— start —

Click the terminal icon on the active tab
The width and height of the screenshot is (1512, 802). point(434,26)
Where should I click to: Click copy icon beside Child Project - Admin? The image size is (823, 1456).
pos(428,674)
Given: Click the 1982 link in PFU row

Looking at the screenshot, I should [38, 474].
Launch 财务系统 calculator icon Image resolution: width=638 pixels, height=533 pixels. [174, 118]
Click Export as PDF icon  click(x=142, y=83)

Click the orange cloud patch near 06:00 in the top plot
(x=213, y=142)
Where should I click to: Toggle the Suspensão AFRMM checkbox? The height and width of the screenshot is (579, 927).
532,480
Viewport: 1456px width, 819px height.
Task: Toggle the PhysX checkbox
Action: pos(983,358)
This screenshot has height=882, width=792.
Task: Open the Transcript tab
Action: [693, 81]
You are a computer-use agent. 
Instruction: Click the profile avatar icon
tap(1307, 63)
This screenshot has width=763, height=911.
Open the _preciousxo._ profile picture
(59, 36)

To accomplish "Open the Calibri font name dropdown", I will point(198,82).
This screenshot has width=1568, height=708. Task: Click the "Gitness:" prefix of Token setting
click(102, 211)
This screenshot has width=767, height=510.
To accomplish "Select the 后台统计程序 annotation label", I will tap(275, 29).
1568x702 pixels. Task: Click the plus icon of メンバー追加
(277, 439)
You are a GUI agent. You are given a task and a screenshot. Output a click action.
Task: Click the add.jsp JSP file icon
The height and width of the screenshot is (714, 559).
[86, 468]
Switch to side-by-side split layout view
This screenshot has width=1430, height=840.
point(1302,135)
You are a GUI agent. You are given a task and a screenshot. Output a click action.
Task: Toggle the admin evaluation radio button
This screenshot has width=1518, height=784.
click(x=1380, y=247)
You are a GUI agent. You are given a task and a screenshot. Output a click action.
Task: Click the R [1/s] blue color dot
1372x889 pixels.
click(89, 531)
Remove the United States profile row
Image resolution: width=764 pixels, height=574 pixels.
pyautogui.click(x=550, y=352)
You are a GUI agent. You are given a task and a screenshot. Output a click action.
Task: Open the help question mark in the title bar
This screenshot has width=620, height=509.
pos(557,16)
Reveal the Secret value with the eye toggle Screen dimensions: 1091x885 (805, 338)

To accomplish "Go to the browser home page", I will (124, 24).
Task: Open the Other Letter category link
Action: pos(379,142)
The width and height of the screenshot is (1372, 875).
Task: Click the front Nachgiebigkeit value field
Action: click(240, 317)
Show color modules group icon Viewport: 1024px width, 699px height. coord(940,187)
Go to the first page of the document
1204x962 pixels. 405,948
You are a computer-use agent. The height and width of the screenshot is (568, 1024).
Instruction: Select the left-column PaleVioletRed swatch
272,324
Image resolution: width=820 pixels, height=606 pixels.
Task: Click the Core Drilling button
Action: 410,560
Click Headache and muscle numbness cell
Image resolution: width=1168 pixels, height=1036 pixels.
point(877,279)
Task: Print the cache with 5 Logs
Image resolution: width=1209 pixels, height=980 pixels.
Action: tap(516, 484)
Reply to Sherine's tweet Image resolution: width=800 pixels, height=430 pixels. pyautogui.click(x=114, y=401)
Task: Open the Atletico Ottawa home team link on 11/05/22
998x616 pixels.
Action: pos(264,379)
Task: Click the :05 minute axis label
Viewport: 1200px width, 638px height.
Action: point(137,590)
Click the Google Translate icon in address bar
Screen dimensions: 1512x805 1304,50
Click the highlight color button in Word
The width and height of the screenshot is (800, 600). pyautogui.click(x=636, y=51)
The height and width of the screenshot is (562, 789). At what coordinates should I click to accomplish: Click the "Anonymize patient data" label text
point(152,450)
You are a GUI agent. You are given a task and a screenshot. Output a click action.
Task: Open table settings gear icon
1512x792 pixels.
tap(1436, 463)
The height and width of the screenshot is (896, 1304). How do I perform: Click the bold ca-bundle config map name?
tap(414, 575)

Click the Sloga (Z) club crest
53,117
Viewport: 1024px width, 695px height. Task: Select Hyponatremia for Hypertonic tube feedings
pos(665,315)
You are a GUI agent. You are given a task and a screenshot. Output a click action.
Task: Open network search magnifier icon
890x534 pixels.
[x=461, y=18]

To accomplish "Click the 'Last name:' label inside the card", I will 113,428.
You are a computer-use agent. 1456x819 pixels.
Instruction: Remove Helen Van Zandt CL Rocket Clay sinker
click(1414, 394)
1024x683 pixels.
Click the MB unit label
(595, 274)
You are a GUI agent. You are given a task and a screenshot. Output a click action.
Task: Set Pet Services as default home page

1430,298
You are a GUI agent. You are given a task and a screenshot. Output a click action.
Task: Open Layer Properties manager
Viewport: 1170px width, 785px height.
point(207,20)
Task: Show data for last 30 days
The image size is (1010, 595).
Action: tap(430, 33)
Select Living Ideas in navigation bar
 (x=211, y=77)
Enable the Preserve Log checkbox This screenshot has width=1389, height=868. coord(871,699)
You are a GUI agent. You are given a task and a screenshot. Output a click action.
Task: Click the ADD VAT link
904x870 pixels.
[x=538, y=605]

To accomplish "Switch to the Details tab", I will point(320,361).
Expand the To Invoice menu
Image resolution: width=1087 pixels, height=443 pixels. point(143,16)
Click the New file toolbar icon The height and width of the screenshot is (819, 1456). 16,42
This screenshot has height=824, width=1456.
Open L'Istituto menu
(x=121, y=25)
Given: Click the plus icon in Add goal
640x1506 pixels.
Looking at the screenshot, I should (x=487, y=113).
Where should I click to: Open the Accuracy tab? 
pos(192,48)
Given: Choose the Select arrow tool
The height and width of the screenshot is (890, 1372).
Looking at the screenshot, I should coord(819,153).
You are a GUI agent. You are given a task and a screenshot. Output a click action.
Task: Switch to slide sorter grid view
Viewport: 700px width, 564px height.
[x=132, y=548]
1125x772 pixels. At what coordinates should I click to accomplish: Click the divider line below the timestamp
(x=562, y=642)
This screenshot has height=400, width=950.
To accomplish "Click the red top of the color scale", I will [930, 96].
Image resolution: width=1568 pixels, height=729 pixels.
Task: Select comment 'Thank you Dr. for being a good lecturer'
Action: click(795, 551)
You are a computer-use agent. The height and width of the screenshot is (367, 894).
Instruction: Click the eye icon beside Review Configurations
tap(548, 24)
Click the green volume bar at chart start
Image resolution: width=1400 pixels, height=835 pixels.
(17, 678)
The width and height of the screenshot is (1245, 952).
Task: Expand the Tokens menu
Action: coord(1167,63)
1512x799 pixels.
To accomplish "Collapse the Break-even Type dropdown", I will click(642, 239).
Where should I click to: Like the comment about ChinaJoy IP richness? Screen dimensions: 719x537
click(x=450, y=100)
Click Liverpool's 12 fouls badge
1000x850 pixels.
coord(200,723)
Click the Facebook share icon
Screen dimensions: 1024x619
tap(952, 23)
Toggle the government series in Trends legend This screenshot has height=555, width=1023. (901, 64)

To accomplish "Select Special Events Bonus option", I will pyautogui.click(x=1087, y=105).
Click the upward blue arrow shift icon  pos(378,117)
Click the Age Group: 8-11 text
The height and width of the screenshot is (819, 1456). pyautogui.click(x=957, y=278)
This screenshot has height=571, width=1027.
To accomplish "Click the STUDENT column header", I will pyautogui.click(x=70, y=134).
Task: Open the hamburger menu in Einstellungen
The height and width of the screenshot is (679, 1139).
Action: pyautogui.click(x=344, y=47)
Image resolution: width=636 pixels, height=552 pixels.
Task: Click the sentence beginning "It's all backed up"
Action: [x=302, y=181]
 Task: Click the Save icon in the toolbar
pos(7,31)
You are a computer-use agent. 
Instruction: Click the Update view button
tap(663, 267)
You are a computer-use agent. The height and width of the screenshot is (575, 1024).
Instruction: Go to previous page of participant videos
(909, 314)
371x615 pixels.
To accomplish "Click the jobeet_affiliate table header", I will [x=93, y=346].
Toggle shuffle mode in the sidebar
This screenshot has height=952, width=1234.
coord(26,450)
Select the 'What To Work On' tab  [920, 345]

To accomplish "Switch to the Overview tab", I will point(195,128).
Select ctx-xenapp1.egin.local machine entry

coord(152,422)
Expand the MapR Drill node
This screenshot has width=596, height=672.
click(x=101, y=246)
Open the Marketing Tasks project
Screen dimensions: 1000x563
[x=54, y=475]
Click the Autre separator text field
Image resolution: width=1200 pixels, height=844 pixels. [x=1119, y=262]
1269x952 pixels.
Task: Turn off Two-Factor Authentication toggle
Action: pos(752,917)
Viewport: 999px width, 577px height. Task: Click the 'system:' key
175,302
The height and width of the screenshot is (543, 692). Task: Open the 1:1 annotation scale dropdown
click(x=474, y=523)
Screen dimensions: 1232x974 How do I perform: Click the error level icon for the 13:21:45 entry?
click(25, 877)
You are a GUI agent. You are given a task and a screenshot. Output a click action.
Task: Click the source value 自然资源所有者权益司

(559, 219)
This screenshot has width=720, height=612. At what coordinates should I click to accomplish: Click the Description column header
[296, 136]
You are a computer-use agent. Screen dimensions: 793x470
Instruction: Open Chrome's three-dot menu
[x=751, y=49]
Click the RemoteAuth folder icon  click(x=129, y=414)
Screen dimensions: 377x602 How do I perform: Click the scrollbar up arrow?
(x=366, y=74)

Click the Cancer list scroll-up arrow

— end —

Please state how many lines of the listing above contain the string "beside", counting only case-sensitive matches. Reply with the number alone.

- RESULT OF THE EXERCISE: 2